TikTok & Video Design Loops
Arful Design Chapter 3
I am responding to Ge Wang's Artful Design, Chapter 3,
and the idea of design loops. The most common medium of design loops today
is in video-based social media. From Vine to Instagram reels and TikTok,
automatically looping videos have slowly spread across the internet. In terms
of design choices, everyone on TikTok knows their videos will loop, but
only sometimes does that feature directly shape the content itself. In what
I've encountered, there seem to be three major categories of overt looping
on TikTok: the rhetorical, the crowdsourced, and the trippy.
The first very much takes after the Song That Never Ends, using
the video's verbal content to tie together the loop rather than the visuals.
For baking and other tutorial videos, this type of overt looping works well
with the general format of displaying a preview of the final product before
going through the process from start to finish. Conceptually, this is the
simplest design of the three, but I personally have yet to see it executed
flawlessly; below is a fairly good example, from the creator
@chelsweets. Although
semantically a perfect circle, the different cadences of the start and end
speech somewhat break the illusion of infinity.
The second category capitalizes on TikTok's duet feature,
which allows users to directly add onto someone else's creation. While many
are just one back-and-forth, some duets grow into chains well beyond (what I
assume was) the feature's intended use case. It reminds me of the Infinite
Cat Project mentioned in Artful Design, a celebration of just how many
people are online and how absurd group participation can become in that
context.

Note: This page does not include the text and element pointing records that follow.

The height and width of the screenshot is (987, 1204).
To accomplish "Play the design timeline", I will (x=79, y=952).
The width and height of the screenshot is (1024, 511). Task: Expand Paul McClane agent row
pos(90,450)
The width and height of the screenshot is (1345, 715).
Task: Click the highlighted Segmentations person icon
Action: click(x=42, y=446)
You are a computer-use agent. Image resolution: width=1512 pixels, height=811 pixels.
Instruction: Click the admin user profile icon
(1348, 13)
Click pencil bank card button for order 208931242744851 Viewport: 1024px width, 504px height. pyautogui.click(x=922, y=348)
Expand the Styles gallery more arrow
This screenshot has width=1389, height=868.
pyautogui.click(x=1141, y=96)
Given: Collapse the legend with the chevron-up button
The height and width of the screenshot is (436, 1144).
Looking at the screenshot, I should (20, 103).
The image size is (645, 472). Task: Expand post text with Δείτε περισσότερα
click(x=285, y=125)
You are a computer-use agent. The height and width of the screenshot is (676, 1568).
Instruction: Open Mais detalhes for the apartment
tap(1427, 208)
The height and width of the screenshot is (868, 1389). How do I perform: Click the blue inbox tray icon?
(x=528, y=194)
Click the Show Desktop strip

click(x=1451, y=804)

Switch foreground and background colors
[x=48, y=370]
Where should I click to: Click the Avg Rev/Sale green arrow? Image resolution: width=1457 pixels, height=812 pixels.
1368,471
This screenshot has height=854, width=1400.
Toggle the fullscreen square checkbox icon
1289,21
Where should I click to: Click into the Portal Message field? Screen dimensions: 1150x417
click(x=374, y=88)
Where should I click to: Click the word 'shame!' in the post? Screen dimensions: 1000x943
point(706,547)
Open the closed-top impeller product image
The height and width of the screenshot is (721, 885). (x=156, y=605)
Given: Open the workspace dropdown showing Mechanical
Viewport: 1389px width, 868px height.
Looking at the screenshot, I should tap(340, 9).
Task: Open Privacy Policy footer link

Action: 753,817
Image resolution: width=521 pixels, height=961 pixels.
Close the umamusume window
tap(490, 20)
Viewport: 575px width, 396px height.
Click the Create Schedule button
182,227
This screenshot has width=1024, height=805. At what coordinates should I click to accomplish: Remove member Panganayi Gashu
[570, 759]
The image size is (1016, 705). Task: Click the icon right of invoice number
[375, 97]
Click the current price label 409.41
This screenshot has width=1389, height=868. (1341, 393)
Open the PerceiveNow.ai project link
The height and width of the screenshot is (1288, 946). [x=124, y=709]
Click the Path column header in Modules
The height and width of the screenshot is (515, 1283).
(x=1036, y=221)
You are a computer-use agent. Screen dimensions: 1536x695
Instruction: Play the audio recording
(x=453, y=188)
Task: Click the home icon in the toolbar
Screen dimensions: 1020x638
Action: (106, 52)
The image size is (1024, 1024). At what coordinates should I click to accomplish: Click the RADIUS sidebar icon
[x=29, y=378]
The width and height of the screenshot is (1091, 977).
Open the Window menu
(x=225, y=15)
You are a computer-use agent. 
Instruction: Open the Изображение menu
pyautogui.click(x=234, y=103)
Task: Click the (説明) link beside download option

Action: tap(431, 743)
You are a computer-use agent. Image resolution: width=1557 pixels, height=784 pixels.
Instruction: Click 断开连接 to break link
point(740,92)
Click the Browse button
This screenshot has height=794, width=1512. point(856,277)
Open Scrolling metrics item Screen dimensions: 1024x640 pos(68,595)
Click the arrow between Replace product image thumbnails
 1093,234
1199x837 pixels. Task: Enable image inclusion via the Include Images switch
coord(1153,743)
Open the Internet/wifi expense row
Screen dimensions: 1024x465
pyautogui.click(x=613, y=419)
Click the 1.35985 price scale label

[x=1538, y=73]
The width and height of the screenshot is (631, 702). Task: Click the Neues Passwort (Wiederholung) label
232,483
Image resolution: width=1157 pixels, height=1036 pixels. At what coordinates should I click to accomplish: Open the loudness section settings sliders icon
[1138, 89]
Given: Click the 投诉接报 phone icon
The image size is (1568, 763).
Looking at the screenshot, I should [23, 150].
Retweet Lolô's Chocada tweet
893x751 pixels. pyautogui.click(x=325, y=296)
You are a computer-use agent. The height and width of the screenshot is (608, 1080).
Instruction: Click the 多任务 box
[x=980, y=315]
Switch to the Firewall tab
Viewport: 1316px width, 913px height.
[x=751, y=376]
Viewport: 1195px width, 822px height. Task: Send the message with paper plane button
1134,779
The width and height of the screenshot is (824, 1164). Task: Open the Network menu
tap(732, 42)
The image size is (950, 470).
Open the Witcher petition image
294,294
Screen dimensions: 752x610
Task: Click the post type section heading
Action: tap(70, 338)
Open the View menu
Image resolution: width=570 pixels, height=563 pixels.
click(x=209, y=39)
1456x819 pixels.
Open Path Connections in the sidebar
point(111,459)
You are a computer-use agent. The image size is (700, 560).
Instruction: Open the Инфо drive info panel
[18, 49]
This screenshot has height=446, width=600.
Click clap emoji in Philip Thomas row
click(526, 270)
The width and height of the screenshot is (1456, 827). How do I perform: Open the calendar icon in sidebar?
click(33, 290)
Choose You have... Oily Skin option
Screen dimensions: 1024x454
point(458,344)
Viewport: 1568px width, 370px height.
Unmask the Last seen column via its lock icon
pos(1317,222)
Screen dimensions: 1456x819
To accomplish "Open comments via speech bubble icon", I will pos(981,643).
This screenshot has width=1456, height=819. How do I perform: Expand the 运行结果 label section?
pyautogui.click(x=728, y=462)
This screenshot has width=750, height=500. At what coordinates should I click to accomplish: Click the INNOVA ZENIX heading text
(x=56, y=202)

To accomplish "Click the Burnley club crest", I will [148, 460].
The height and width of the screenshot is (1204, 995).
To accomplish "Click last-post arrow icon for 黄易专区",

Below is one of the most popular duet chains, rooted in a video
criticizing making duets when one has "absolutely nothing to add." Even when
they don't have delighfully self-referential audio, these kinds of chains are
designed with an awareness of their medium: each video latches onto the edge
of a previous one, simultaneously completing the scene further and implying
an infinite universe within the video.
The third category is where creators can really go wild playing
with perspective to create seamless audio and graphics loops. In the example
below, the animator @supertrip64
uses these extreme shifts in point of view to create a loop within a loop.
As a viewer on TikTok looks at their phone screen, the first-person
perspective within the video is focused on their computer screen. When the
world within the computer screen engulfs the entire video, it gives the
impression that there are infinite worlds contained within that one computer,
let alone in the rest of the video universe or the entirety of the internet.